* _Görev Dizisi_:
1 - Sünnet hakkındaki metne göre peygamberin söz ve fiillerine tabi olmak nasıl nitelendirilmektedir?
2 - Kayıtlarda "will click(975, 299)." ifadesini içeren satırdan "click(x=34, y=674)" ifadesini içeren satıra kadar, her iki satır da dahil olmak üzere bütün satırları değiştirmeden kopyalayınız.

* _Metin Parçası_:
Sünnet, Allah’ın rızasını kazanmada en kestirme yoldur
Bazı aklı evveller din konusunda konuşmaya başlarken 'bu konuda ayet var mı? Ayet yoksa ben sünneti kabul etmem' gibi kişinin imanını tehlikeye koyacak cahilce ifadeler kullanırlar. Halbuki peygamberin söz ve fiillerine tabi olmak keyfi bir uygulama değil Allah'ın emridir.
"Resulullah, size ne getirdiyse onu alın neden nehyettiyse ondan da sakının." (Haşr/7)
Aslında işin erbabı Kur'an'ın mahremiyetine vakıf olan Allah'ın dostları bu hassas dengeyi gözettiği için delil olan bir meseleyi Kur'an sünnet diye ayırt etmezler.
İster Kur'an'dan ister Hadis'ten gelen emir ve yasakları ayırt etmeden baş tacı ederler. Hiçbir şüpheye de kapılmayıp bu ayeti nazar-i dikkate alırlar.

* _Görev Malzemesi_:
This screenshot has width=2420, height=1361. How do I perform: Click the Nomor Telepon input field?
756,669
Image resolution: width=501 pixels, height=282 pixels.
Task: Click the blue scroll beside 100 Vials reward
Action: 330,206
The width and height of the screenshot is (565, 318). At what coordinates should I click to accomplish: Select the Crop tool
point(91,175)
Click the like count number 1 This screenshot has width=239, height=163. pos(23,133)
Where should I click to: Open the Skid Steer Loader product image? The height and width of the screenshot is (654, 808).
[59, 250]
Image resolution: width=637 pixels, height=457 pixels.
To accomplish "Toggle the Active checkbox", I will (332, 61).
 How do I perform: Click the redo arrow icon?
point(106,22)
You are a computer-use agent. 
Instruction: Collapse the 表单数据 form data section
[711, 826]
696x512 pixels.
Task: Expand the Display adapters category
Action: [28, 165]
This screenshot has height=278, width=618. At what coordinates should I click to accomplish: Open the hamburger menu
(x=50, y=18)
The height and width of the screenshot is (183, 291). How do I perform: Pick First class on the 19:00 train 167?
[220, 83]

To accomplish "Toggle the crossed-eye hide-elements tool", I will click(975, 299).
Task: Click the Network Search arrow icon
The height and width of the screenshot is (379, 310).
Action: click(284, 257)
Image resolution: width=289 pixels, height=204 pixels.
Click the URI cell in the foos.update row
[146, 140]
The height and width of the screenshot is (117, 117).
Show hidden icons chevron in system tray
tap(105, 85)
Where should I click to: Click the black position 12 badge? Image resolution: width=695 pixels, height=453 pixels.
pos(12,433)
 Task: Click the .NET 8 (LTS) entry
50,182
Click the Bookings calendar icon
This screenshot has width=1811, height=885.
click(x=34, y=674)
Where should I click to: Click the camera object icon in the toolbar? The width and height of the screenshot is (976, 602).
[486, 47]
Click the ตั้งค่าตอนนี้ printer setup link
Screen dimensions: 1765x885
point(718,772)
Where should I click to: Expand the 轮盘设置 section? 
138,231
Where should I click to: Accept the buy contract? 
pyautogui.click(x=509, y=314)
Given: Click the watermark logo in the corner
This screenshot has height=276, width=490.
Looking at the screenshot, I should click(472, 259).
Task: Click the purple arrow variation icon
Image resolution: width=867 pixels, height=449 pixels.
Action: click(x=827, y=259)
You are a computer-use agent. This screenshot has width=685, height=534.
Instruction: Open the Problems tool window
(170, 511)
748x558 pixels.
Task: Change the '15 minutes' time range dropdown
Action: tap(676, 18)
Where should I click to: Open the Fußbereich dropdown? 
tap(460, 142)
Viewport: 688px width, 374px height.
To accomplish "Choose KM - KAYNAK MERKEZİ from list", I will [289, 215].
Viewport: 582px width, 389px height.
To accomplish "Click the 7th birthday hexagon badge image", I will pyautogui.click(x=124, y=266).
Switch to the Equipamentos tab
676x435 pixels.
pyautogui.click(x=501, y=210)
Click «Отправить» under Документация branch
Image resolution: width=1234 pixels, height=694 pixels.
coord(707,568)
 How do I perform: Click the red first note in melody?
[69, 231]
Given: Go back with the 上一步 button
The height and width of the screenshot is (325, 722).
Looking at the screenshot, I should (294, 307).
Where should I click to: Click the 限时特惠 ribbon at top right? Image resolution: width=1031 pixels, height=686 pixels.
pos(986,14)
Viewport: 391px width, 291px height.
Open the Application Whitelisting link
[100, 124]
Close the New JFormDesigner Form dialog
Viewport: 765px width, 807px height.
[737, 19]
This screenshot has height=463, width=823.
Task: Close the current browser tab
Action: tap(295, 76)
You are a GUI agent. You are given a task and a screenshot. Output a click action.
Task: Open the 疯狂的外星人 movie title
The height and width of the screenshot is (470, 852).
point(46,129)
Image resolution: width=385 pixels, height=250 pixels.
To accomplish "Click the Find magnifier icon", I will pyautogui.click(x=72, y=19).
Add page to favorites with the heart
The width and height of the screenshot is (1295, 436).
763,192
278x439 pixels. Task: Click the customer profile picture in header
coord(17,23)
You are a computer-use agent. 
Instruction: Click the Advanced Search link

* _Yazılı Cevaplar_:
1 - Keyfi bir uygulama değil, Allah'ın emri olarak nitelendirilmektedir.

2 -
To accomplish "Toggle the crossed-eye hide-elements tool", I will click(975, 299).
Task: Click the Network Search arrow icon
The height and width of the screenshot is (379, 310).
Action: click(284, 257)
Image resolution: width=289 pixels, height=204 pixels.
Click the URI cell in the foos.update row
[146, 140]
The height and width of the screenshot is (117, 117).
Show hidden icons chevron in system tray
tap(105, 85)
Where should I click to: Click the black position 12 badge? Image resolution: width=695 pixels, height=453 pixels.
pos(12,433)
 Task: Click the .NET 8 (LTS) entry
50,182
Click the Bookings calendar icon
This screenshot has width=1811, height=885.
click(x=34, y=674)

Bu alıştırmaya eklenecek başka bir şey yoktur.